C. S. Lewis, in his inaugural lecture at Cambridge, famously noted the fact that, in Beowulf, it is assumed that an old sword is better than a new sword.
I’m not sure if he knew the proximate reason for this fact, which I’ve picked up in my own research. Sword making was state of the art technology in the Dark Ages. But the forging of a sword was as much art as science. Many variables challenged the swordsmith. The bog iron he might be using was capable of producing very fine steel, but impurities were many. The iron contained mineral inclusions which had to be roasted and hammered out, and that process was never perfect.

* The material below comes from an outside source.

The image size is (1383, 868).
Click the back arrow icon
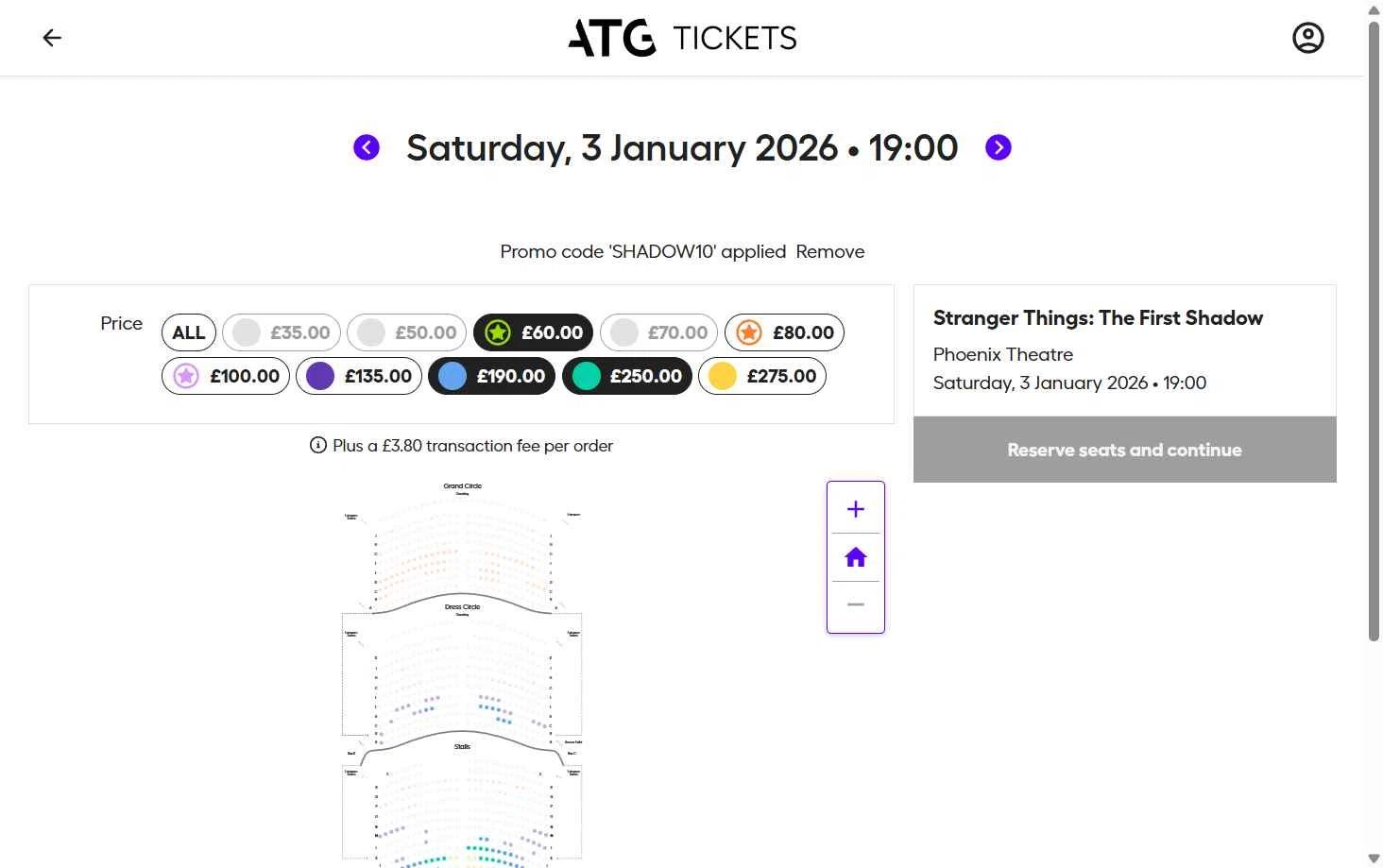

Such inclusions weakened the steel. The forging itself was regulated by eye, by the smith’s judgment of color. If his judgment was off today, the steel might be too brittle, or too soft. Finishing any sword was a gamble, and you never knew until it was completed – and tried in battle – whether the gamble had succeeded or not. That’s why the Norse poem Havamal includes a line saying, “Praise no sword until it is tested.” A fine-looking new weapon might break or permanently bend. An old sword, on the other hand, would have been through many tests and was probably reliable.
But beyond that, Lewis is right that there was a sense – easily understandable in a world that looked back on the glories of Rome – that the present age was an impoverished one, and that we are inferior to our ancestors.
It’s one of Tolkien’s virtues that he recreates that historical frame of mind so well. And it adds atmosphere to the story. The narrative seems all the more realistic, because the characters move in a world equipped with a dimly remembered past.